Kale gibi kapılar yerine güvene dayalı bir düzen
Almanya’da kapılar basit, pencereler demirsiz. Bu görüntü, ilk bakışta kontrolsüz bir rahatlık gibi gelebilir. Fakat bu sadeliğin arkasında iki katman var:
Ahlâk: Başkasının mülküne dokunmamak temel bir ilke.
Hukuk: Dokunulduğunda, sistemin anında ve tarafsız şekilde işlediğini herkes bilir.

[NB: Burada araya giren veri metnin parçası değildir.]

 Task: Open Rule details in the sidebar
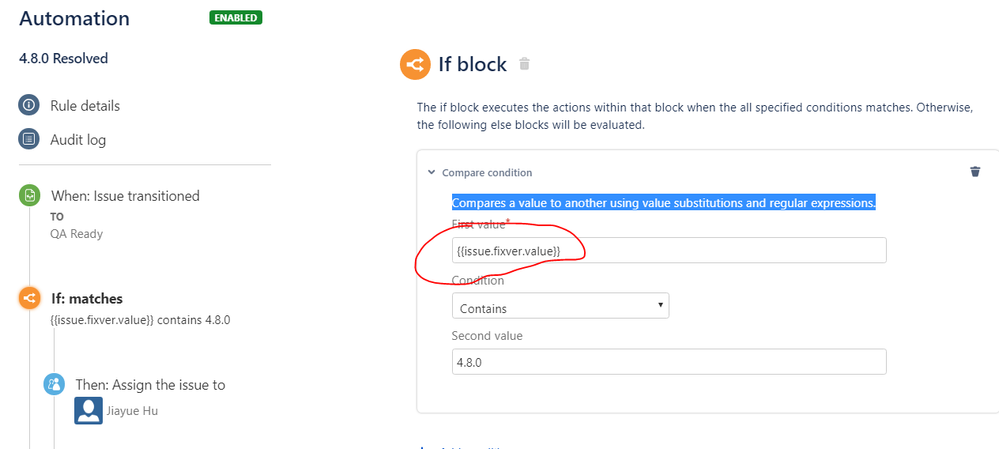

Yani güven sadece ahlâka değil, adaletin caydırıcılığına da yaslanır. Bir davranışı ahlâk engeller; ama o kayarsa, hukuk devreye girer. Bu ikisinin birlikteliği, sokakların rahatlığını ve insanların huzurunu açıklıyor. Almanya’nın hukuk kültürünü anlamanın en iyi yollarından biri olan o meşhur hikâyeyi kısaca hatırlatayım:
Prusya Kralı II. Frederick, Potsdam yakınlarında bir değirmeni beğenir ve satın almak ister. Değirmenci Razin ise satmayı........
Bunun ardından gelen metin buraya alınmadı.